Task item: Each line of the records has to be copied exactly, though the pictures must be left out.

Saved data entries:
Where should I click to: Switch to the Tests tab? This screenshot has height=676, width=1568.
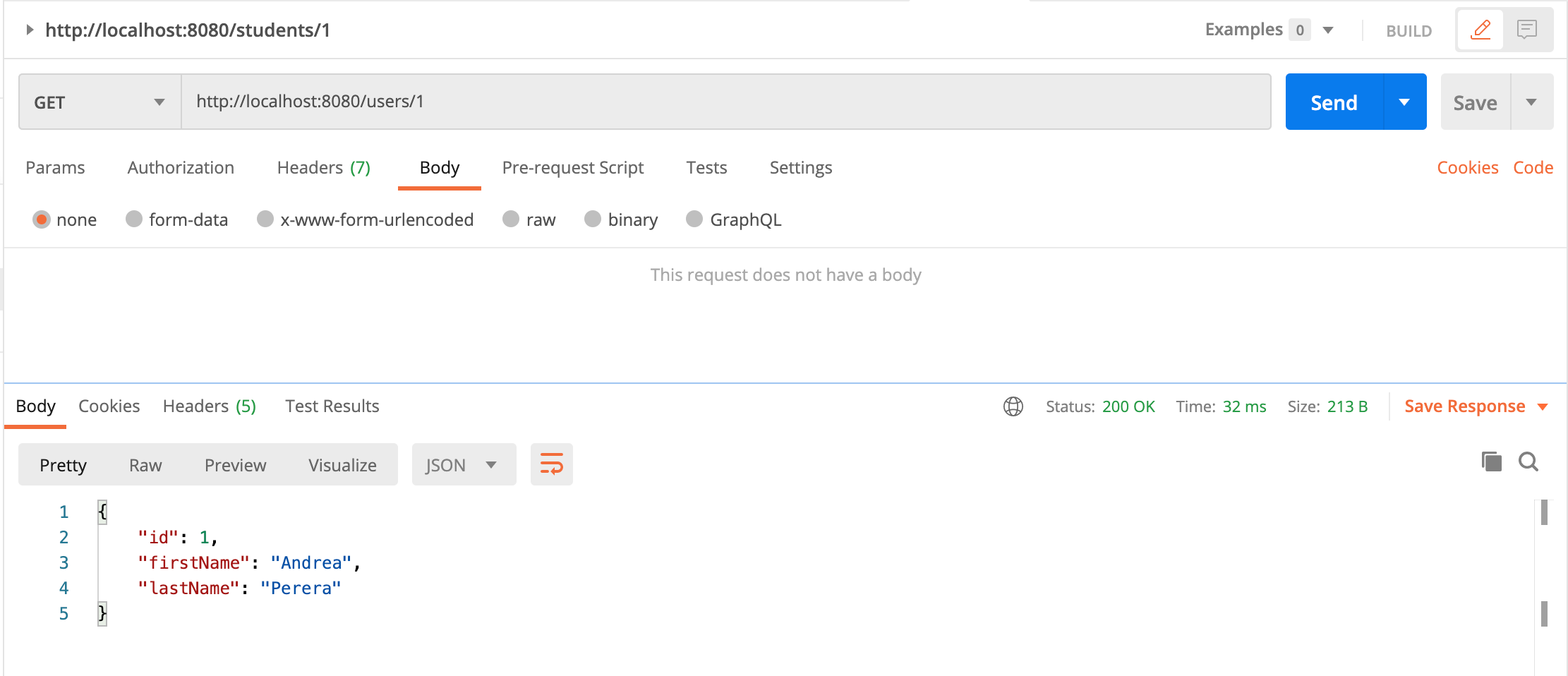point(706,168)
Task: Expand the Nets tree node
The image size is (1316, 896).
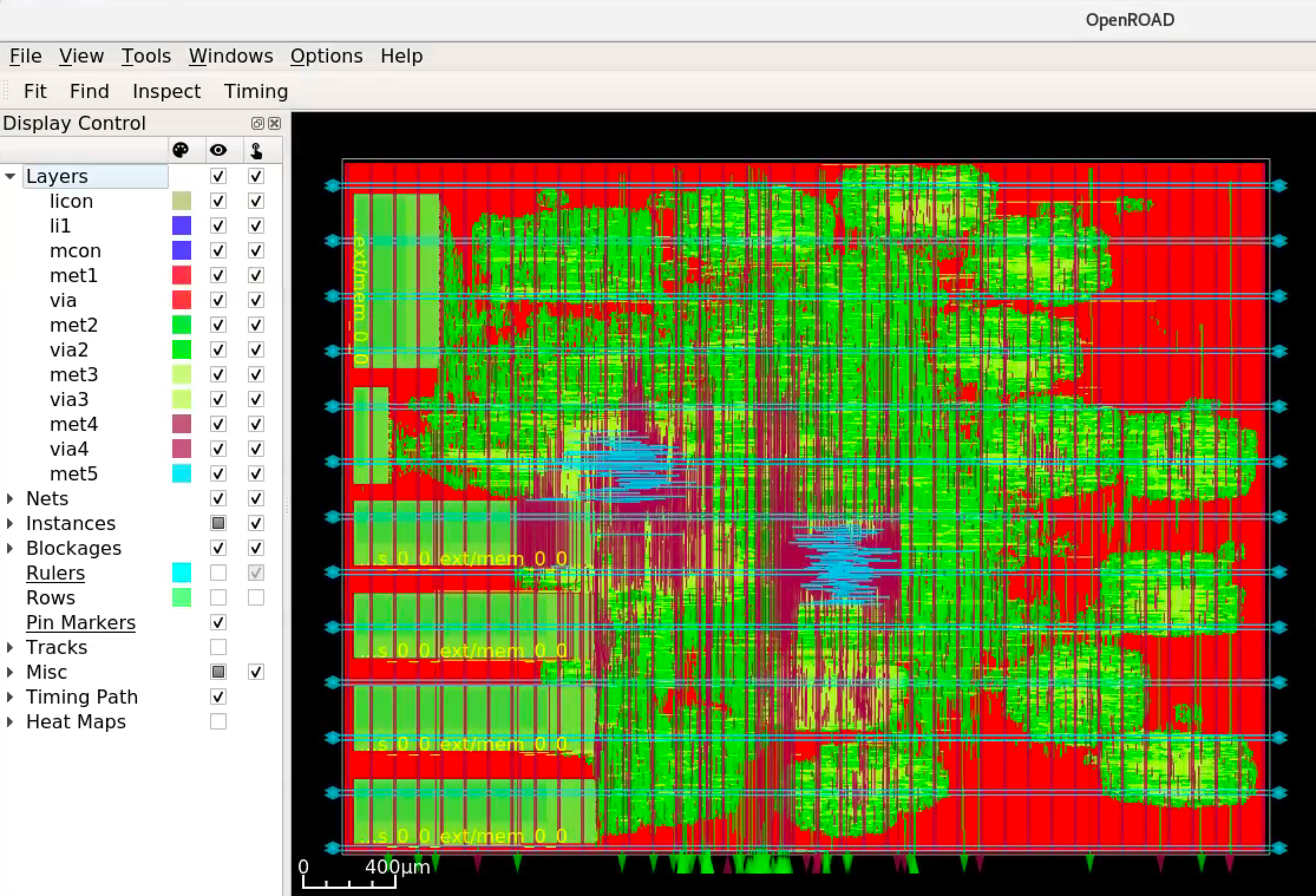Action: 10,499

The answer:
Where should I click to: Switch to the Tests tab? This screenshot has height=676, width=1568.
point(706,168)
Task: Expand the Nets tree node
The image size is (1316, 896).
Action: 10,499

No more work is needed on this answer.